The short life and times of vibrational polaritons
There is a lot of interest in vibrational polaritons because they appear to modify chemistry.1 Following the initial studies of infrared spectra of strong coupling to polymer carbonyls and metal carbonyls dissolved in solution,2,3,4 the first transient infrared absorption studies were reported for W(CO)6 in hexane which were aimed at identifying modified vibrational dynamics,5 especially for vibrationally excited polaritons, that might account for cavity modified reactions. However, clear evidence of modified vibrational dynamics for polaritons, or even convincing demonstrations of clear spectral signatures of vibrational polaritons, remains elusive. Although aspects of the signal were initially attributed to excited state polaritons, the observed transient response is dominated by polariton contraction and enhanced excited state absorption, all phenomena described by linear optical response of the bare molecules. Two dimensional infrared (2D IR) of vibration polaritons from strong coupling to W(CO)6 showed that exciting reservoir, non-polariton states can create a response that includes polariton contraction and enhanced excited state absorption.6 Analysis of 2DIR measurements of nitroprusside anion in methanol involved subtracting the reservoir, non- polariton contributions to the signal and indicted that some of the remaining response is from excited polaritons.7 This analysis was challenged by the Kubarych group who provided insight that some early time response could be due to inhomogeneities in the molecular absorption band.8,9 In order to explain this early time response, a microscopic theory that expanded on a transfer matrix model by including excitation of the reservoir band was developed for the spectroscopy of cavity- coupled molecules that includes band inhomogeneity and can predict 2DIR spectra from molecular polaritons. The theory provides a unified picture for a global understanding of recent spectroscopic experiments on molecular polaritons. There is still the question of whether vibrationally excited polaritons exist and if so, how to reveal them.
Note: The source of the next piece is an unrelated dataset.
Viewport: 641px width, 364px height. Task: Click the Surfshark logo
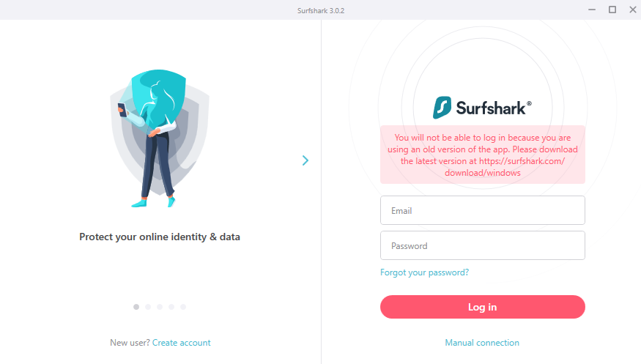pyautogui.click(x=482, y=108)
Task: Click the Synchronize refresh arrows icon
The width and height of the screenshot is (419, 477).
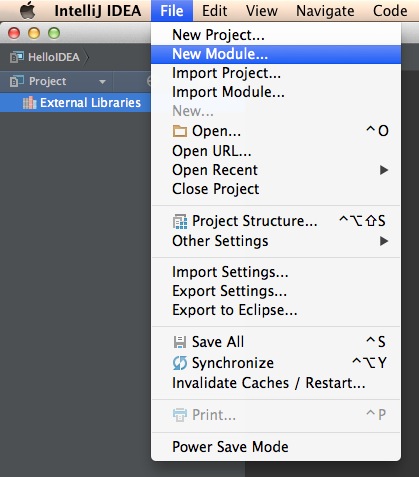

[1] Hutchison et al., Angew. Chem., Int. Ed. 51, 1592 (2012).
[2] Long and Simpkins, ACS Photonics 2, 130, 2015.
[3] Shalabney et al., Nat. Comm. 6, 5981 (2015).
[4] Long et al. et al., ACS Photonics 2, 1460 (2015).
[5] Dunkelberger et al., Nat. Comm. 7, 13504 (2016).
[6] Xiang et al., PNAS 201722063 (2017).
[7] Grafton et al., Nature Comm. 12, 214 (2021).
[8] Simpkins et al., J. Phys. Chem. Lett. 14, 983 (2023).
[9] Duan et al., J. Phys. Chem. Lett. 12, 11406 (2021).